[AIM]: In the email thread below, where does the title "The Price of Admiralty" apparently come from?

[PAGE EXTRACT]:
━━━

From: lit-ideas-bounce@xxxxxxxxxxxxx [mailto:lit-ideas-bounce@xxxxxxxxxxxxx] On ;
Behalf Of david ritchie
Sent: Wednesday, February 19, 2020 7:23 AM
To: lit-ideas@xxxxxxxxxxxxx
Subject: [lit-ideas] Re: On underestimating America
I’m about 10% through Weinberg’s A World At Arms. He discusses, as everyone
seems to, how leaders in Germany and Japan underestimated the military
potential of America.
David wrote:
Keegan is clear that Yamamoto, having spent time in the U.S. did not
underestimate that potential at all. I’ve now finished “The Price of
Admiralty,” which title apparently comes from Kipling, “the price of admiralty
[domination of the seas] is blood.”
Lawrence responded:
Yes, I had read that same thing, but that statement seems to apply to America’s
industrial capability. In a long war American industrial capability would
overwhelm that of the Japanese. But Yamamoto had a low opinion of American’s
actual fighting capabilities. Yamamoto made some bad, even fatal, decisions in
that regard. I read a couple of books recently on Midway that place the
Japanese failure in that battle directly on Yamamoto’s head. He thought the
Americans unwilling to fight and that they needed to be tricked in order to do
so. He chose what he considered a good place from which to pounce. The
Americans utterly surprised him by being there before him, in much better
position, very willing to fight, and able to do a much better job of it than
the Japanese. Yamamoto and the rest of the Japanese admiralty should have
committed suicide after that battle, but instead lied about what happened at
Midway, saying it was a great victory for them, in order to keep Japanese
fighting spirits as high as possible.

━━━

[MATERIAL PROVIDED]:
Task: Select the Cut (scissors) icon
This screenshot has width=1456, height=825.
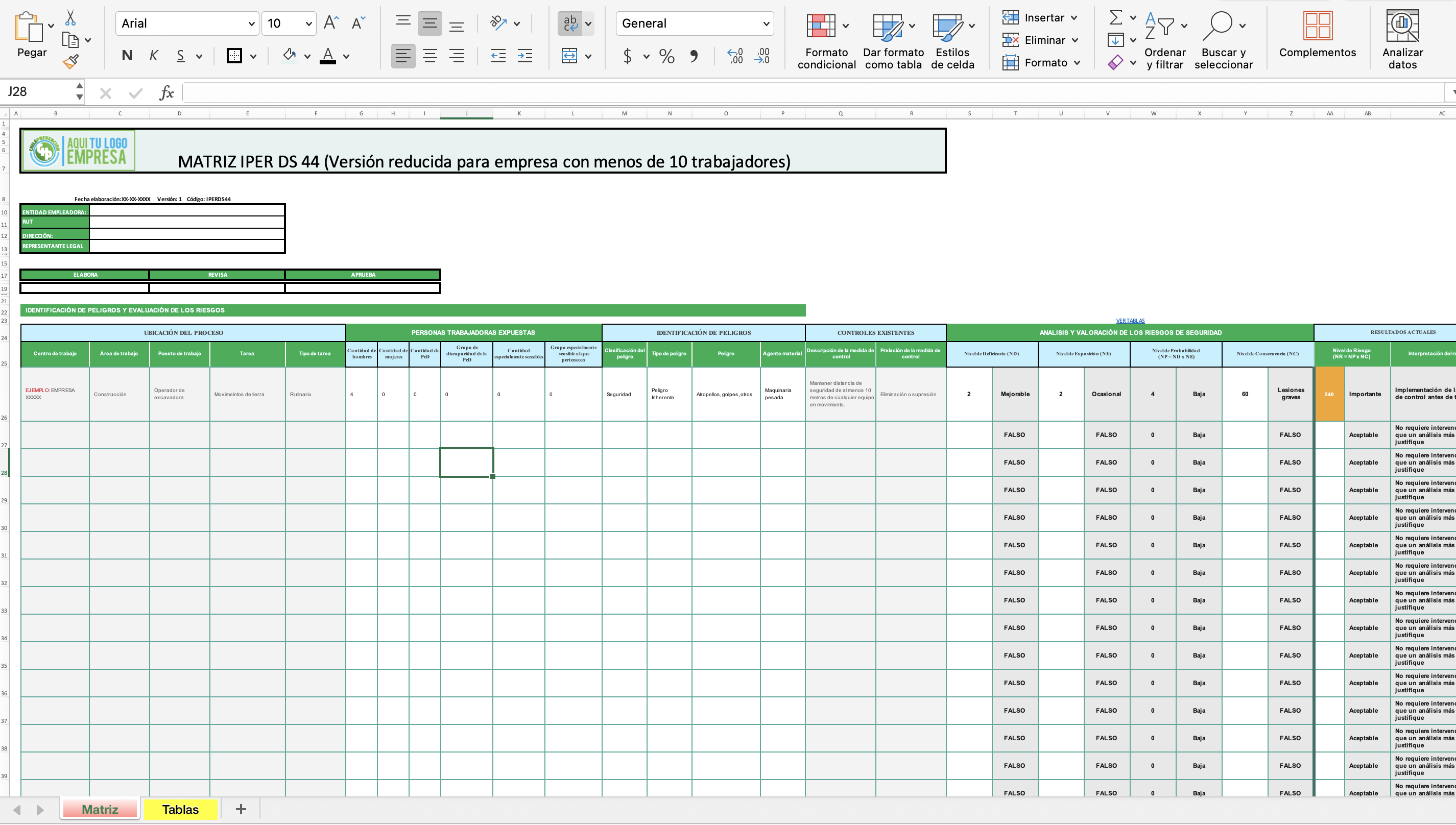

━━━

[OUTPUT FOR THIS EXERCISE]: It apparently comes from Kipling.